The Diplomat
The Council of Ministers yesterday approved the dismissal of Agustín Santos Maraver as Spain’s permanent representative ambassador to the United Nations in New York, after the vice-president and leader of the Sumar coalition, Yolanda Díaz, announced on Monday that the diplomat will be the ‘number two’ in her candidacy for the general elections on 23 July.
The ambassador’s resignation is mandatory for him to appear on an electoral list, as has been the case with other high-ranking officials. This is not the case with ministers who are on the lists, who can remain in their posts until the elections are held and then remain in office until a new government is formed.

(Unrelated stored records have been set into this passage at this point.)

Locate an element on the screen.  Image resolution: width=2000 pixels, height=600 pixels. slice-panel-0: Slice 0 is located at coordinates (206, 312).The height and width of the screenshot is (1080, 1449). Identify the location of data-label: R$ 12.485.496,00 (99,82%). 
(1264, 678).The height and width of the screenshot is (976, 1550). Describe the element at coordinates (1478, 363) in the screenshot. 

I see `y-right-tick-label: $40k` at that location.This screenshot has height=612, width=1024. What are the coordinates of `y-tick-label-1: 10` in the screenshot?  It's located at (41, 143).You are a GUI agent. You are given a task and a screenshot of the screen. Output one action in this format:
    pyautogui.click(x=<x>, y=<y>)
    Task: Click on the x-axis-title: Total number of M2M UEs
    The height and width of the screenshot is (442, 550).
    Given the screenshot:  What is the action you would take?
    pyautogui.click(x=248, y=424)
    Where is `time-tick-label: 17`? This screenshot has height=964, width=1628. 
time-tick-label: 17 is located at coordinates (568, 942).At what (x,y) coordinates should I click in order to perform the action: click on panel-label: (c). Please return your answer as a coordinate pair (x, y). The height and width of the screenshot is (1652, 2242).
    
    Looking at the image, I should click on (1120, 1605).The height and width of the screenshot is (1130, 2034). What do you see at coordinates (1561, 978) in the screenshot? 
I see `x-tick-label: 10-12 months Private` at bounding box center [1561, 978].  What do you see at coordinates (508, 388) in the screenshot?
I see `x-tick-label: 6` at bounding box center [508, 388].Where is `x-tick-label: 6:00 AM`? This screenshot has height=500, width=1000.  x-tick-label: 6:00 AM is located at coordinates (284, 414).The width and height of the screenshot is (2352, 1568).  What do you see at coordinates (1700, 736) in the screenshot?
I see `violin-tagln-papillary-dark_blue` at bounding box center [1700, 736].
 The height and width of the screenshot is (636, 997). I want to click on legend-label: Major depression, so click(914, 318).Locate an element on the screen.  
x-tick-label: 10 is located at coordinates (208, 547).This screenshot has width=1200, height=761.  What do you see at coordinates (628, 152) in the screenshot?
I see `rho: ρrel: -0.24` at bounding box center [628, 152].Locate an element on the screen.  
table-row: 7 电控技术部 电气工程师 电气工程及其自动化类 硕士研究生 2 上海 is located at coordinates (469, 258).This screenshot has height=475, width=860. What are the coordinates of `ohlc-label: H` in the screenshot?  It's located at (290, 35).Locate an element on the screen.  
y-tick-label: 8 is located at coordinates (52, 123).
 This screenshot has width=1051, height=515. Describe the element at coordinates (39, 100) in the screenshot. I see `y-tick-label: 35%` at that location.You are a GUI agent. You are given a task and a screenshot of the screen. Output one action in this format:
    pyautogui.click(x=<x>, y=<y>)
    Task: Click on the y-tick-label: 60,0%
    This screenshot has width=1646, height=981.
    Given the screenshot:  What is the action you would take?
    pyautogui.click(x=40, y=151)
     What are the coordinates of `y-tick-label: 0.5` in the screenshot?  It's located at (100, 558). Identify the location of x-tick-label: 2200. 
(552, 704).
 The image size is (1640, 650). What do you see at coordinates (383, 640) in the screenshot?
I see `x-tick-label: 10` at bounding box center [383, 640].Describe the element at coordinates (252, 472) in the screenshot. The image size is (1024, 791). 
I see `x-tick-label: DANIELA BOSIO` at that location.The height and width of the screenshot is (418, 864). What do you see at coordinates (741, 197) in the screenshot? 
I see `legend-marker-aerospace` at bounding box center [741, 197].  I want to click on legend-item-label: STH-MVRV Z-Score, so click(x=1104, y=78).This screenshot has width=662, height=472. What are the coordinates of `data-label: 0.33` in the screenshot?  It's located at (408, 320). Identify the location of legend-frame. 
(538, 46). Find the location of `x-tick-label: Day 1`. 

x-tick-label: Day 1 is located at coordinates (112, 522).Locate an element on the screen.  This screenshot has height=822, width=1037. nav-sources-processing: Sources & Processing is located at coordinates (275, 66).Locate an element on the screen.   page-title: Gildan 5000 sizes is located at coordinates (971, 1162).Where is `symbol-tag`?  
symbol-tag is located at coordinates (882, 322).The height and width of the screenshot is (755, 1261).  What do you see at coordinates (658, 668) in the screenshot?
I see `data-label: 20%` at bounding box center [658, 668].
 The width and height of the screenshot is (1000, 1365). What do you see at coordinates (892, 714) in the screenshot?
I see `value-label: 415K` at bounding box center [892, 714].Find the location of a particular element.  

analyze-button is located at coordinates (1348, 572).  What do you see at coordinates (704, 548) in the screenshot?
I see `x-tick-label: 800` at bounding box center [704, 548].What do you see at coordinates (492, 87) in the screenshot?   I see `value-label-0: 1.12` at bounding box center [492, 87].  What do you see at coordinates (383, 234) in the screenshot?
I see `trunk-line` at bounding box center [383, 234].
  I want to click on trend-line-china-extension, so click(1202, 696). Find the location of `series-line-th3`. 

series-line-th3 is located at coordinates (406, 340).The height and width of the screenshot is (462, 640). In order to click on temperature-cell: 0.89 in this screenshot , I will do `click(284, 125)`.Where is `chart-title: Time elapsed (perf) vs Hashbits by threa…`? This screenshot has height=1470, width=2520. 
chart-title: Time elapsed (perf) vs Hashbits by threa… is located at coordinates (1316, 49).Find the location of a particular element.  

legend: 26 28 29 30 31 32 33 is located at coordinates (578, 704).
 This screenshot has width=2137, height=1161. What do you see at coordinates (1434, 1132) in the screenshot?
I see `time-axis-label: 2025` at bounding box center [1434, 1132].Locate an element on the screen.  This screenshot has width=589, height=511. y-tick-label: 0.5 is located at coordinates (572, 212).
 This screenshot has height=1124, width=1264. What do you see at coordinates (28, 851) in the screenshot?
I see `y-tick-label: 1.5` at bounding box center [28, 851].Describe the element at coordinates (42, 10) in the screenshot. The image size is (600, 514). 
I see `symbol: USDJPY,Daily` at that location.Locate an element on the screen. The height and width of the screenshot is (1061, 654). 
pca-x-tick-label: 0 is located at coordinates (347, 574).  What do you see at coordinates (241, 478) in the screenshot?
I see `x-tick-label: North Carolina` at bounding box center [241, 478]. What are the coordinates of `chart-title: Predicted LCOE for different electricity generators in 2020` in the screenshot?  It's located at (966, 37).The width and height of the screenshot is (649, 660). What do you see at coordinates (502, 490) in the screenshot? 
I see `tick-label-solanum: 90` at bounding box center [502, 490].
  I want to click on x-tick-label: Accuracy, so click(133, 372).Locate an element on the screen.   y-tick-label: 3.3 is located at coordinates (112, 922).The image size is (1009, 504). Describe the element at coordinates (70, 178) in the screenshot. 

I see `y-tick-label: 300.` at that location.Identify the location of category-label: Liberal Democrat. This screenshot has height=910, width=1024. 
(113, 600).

Agustín Santos’ last intervention as head of the Spanish Mission to the UN took place on Monday to defend Spain’s position in the United Nations Special Committee on Decolonisation, which deals with the situation of Gibraltar.
Her election by Yolanda Díaz has caused surprise among her fellow diplomats, although it was well known that she moved in the left-wing circles and even wrote, under a pseudonym, articles that differed considerably from the government’s official positions on some international issues.
No other person is expected to be appointed to the post of ambassador to the UN, and the Deputy Permanent Representative Ana Jiménez de la Hoz will remain at the head of the Mission, which has around twenty people with diplomatic status. It will be up to the government that emerges from the elections on 23 July to appoint a new ambassador, something it will possibly do soon, once the new Cabinet has been formed, as no approval is required for a multilateral organisation. In any case, it is not foreseeable that this will happen, at least not until September.